The Faceless and the Forgotten

J. Malcolm Garcia

They bear labels instead of names—noncombatant, unintended victim, collateral damage. Theirs are the blurred faces and forms seen in news footage shot from a moving vehicle. And when soldiers, media, and profiteers move on to the next conflict, they stay behind to cope amid the wreckage. They have stories to tell to anyone who will pause long enough to hear them.



In What Wars Leave Behind, J. Malcolm Garcia reveals the people and pain behind the statistics. He writes about impoverished families scraping by in Cairo’s city of the dead, ordinary Syrianspretending all is well as shells explode around them, and others caught in conflicts that rage long after the cameramen have packed up and gone away.
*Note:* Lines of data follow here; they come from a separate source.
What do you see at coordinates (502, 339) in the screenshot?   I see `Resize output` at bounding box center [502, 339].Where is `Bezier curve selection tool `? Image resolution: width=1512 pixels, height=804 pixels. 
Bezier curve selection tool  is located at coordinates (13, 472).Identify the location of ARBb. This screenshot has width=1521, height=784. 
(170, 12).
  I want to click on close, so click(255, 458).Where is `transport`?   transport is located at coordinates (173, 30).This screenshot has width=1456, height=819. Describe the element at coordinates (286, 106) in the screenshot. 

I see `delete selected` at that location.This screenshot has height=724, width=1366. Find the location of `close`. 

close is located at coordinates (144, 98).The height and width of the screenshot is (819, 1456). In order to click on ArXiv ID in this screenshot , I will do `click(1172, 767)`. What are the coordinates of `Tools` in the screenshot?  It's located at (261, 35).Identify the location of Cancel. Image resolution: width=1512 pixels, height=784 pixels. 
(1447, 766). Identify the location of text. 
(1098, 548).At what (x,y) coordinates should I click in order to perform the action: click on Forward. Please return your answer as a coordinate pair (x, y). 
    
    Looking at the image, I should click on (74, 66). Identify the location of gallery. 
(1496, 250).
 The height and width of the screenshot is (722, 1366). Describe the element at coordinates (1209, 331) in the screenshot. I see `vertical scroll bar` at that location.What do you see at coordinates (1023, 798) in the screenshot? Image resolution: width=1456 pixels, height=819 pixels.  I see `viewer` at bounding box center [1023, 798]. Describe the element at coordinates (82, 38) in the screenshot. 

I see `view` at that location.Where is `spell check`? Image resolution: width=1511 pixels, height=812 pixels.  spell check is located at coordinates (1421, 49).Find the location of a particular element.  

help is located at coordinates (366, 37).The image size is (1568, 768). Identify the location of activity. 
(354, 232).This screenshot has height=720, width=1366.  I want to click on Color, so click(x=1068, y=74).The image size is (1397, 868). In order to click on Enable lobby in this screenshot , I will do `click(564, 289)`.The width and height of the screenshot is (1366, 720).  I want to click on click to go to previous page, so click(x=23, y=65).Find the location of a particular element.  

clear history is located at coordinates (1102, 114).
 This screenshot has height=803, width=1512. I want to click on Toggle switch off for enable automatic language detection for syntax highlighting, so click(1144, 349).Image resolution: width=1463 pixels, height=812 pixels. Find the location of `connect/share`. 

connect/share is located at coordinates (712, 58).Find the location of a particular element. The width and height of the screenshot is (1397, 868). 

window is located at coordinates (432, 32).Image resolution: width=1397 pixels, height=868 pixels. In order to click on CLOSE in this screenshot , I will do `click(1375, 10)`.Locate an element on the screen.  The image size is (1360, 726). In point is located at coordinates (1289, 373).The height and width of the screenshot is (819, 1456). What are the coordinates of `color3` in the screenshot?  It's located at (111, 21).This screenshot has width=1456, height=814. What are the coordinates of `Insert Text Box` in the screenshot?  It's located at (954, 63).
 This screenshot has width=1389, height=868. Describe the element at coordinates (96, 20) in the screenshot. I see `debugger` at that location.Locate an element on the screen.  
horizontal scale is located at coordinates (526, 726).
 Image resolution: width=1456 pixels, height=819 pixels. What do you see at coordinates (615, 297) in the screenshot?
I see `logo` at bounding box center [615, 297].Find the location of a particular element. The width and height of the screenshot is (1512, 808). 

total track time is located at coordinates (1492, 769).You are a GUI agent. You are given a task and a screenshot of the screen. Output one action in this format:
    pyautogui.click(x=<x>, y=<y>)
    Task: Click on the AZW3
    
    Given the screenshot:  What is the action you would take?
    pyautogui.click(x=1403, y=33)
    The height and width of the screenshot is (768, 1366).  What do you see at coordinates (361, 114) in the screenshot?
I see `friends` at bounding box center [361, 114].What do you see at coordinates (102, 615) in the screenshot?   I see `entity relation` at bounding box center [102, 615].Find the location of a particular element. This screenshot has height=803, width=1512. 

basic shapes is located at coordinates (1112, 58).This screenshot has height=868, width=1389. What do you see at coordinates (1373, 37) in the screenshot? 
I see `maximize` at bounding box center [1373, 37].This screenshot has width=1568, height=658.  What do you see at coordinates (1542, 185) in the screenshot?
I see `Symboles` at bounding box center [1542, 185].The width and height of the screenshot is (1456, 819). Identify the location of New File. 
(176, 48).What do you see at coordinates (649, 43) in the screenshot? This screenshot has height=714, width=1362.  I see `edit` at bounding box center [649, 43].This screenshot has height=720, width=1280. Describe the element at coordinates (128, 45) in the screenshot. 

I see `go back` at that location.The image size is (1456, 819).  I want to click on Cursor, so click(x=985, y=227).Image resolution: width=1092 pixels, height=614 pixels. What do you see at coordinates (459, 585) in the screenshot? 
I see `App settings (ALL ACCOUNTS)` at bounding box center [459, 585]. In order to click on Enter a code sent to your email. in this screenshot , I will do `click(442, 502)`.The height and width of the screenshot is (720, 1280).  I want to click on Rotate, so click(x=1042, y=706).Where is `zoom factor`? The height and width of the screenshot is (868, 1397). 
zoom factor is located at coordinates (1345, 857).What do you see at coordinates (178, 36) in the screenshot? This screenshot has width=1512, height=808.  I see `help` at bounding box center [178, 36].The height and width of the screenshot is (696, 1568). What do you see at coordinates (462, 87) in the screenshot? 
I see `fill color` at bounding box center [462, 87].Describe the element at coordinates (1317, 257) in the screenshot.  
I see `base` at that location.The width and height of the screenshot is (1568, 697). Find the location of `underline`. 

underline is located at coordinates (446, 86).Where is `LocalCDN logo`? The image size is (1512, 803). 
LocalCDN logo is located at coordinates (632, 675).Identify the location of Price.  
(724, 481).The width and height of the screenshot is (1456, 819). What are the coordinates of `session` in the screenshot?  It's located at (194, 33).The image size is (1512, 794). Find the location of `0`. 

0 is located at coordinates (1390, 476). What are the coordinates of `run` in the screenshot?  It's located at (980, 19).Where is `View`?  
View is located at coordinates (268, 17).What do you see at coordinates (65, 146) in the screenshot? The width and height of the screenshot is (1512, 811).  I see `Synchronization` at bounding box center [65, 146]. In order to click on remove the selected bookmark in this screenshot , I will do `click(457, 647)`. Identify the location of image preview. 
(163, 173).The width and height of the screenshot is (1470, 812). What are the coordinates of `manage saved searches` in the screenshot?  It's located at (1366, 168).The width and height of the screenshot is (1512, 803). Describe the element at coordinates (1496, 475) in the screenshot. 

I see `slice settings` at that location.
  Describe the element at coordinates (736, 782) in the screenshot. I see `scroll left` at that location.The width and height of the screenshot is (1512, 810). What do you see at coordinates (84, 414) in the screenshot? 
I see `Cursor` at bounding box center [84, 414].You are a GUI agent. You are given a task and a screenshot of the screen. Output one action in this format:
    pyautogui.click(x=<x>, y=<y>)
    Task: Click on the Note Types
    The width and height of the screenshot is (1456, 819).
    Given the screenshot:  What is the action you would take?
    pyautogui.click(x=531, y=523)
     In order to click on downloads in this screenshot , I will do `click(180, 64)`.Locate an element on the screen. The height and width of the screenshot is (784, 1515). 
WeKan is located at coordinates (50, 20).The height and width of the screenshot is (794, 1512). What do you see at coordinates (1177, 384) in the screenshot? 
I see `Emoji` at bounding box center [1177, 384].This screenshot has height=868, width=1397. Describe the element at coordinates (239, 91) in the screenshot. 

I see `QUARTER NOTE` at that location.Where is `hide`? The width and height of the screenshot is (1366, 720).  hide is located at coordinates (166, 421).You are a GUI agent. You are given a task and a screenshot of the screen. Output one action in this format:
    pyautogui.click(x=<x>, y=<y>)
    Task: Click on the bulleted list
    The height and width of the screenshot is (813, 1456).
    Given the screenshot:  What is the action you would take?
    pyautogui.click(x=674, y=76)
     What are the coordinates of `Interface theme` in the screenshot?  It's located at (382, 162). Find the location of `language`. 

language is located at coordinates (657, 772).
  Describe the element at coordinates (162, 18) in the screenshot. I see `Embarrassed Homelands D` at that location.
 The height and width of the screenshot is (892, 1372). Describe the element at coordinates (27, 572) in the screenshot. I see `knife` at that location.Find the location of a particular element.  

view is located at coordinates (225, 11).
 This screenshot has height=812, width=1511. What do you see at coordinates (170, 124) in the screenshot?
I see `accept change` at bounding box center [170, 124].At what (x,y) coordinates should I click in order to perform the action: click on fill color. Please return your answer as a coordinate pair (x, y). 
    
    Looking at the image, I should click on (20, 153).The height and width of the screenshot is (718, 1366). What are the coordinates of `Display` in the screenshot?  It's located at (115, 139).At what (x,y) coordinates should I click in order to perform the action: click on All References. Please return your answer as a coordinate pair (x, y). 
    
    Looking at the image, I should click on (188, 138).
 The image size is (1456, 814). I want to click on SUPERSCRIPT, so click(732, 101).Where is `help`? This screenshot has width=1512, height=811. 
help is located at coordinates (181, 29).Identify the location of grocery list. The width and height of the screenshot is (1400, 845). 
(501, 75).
Garcia describes his travels in some of the world’s hotspots in Central Asia, the Middle East, and Africa. In a series of personal travel essays that read like short stories, he exposes the endless messiness of war and the failings of good intentions, and he traces their impact on the lives of natives in Afghanistan, Pakistan, Egypt, Kosovo, Chad, and Syria. He discovers amazing resilience among people who must struggle just to survive each day.



Garcia gives readers the sort of gritty detail learned from immersing himself in other cultures. He eats the food, drinks the tea, and endures the oppressive heat. These are the stories of how a middle-class guy from the Midwest with a social work degree learned to experience and embrace the cultures of Third World countries in conflict—and lived to tell the tale.